I lost my husband to cancer almost 2 years ago. Please remember it’s not personal. My husband pushed me away at first he wanted to do everything alone. He told me to get out and said it was nothing to do with me. He got very angry when I said I was going through it too. He was my life and I wanted to be there for him but at first he would let me near. He even had me removed for the hospital after I found out where he was and went up.
He was very ill and he felt like he was no longer the person people knew. He was also very angry and became very inward and indifferent to others feelings the illness takes over and changes everything. This was at first and things did change.

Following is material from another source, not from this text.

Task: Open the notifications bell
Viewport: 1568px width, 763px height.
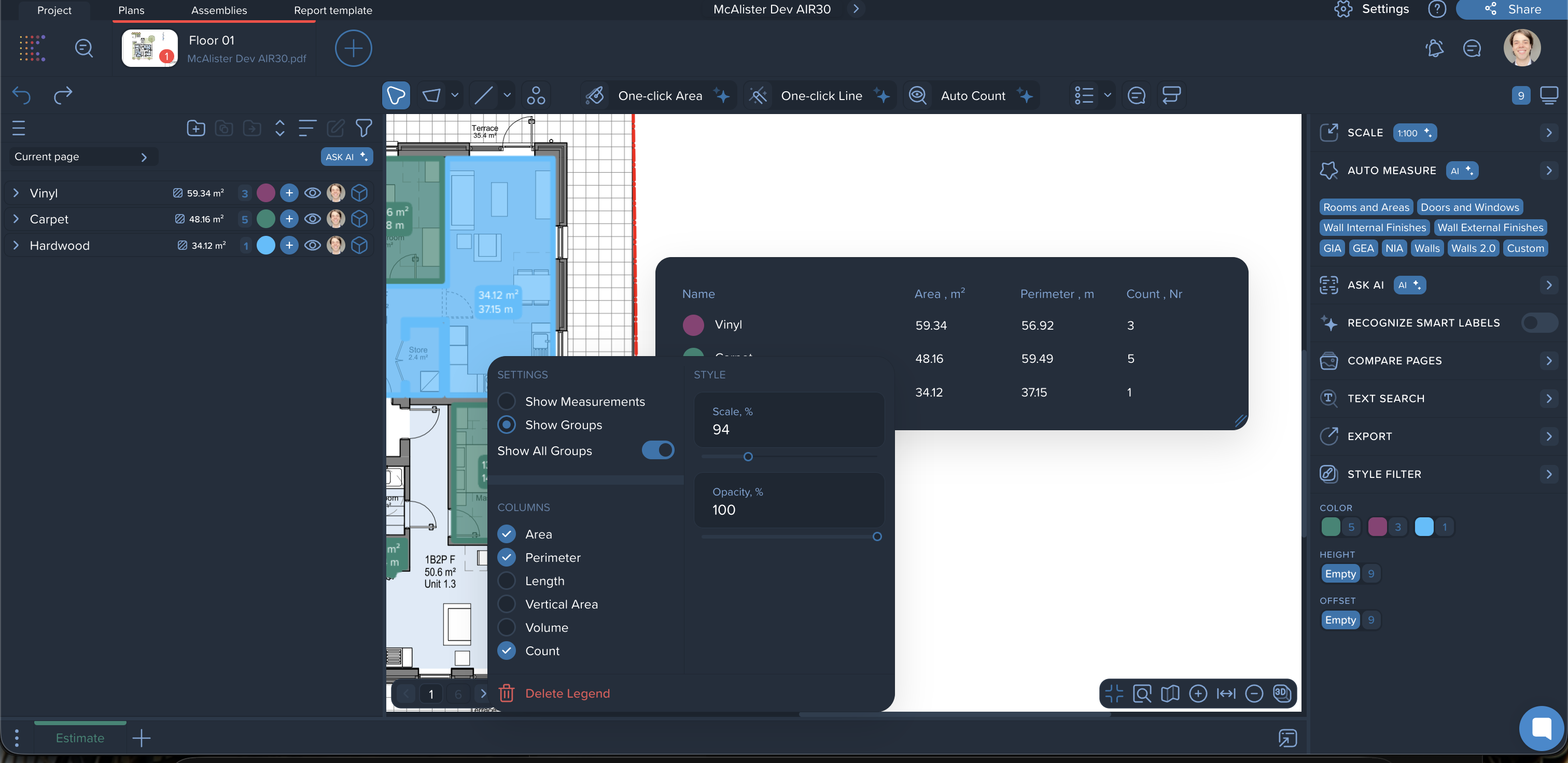Action: click(x=1434, y=48)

Life got better and he allowed me in, I cared for him right up to his last breath, but he was very selective about who he wanted to see. Mostly me, our kids and our grand kids.

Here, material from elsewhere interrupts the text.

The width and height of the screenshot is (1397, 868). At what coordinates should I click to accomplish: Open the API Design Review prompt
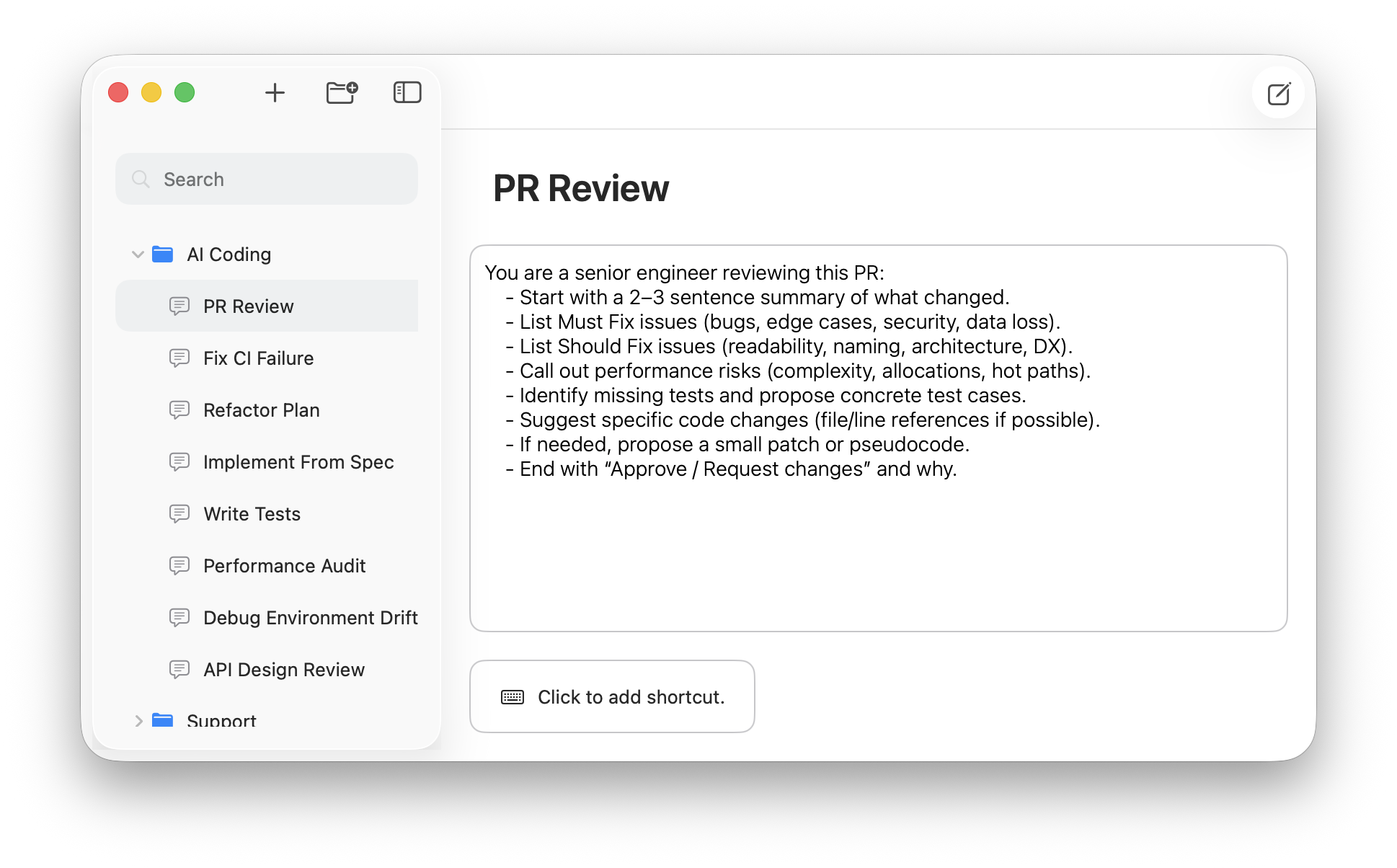click(x=283, y=669)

I found a lot of his friends didn’t want to know anyway his work ( he fire service) didn’t care and we really found out who are friends were.
He did eventually see people once he had come to terms with things and he did say good bye to most people he cared about but his perception of friends really changed and became more specialized if that makes sense. .
I now it’s hard and heart breaking but the situation is far more complex than you can ever imagine. I lived it for two and a half years. When my husband pushed me away, I wrote to him. I wrote cards notes and text messages. I thought he would die and not let me be there so I actually wrote and said good bye. He came around and I had two and a half years with him. Can your daughter write to her friend ?
I think all she can do is let her friend and the family know she is there for her and say “if there is anything I can do” ( but only if she means it) give it time and remember it’s not personal.
As for what to say, my husband appreciated a bit of normality and something that wasn’t about cancer. This is her best friend she knows what she likes and she should try and see her friend not the illness.
My man wanted people to talk about dying, funerals and death. Must of all he wanted others not to make out he was a saint and keep their sense of humour. But everyone is different.
Recently my best friends husband was dying and as I had gone through it I tried to be there for my friend she contacted me once or twice and told me when he died but largely didn’t involve me. I know it’s not about me it’s about her and him. Every now and then I send a text to say I hope she is ok to remind her she’s not alone but I don’t get offended when she doesn’t answer.
Dealing with death is very overwhelming and emotional you daughter's friend and her family will be trying to cope and come to terms as they go on. No one prepares you for what they are going thought there is no right or wrong way to feel act or behave.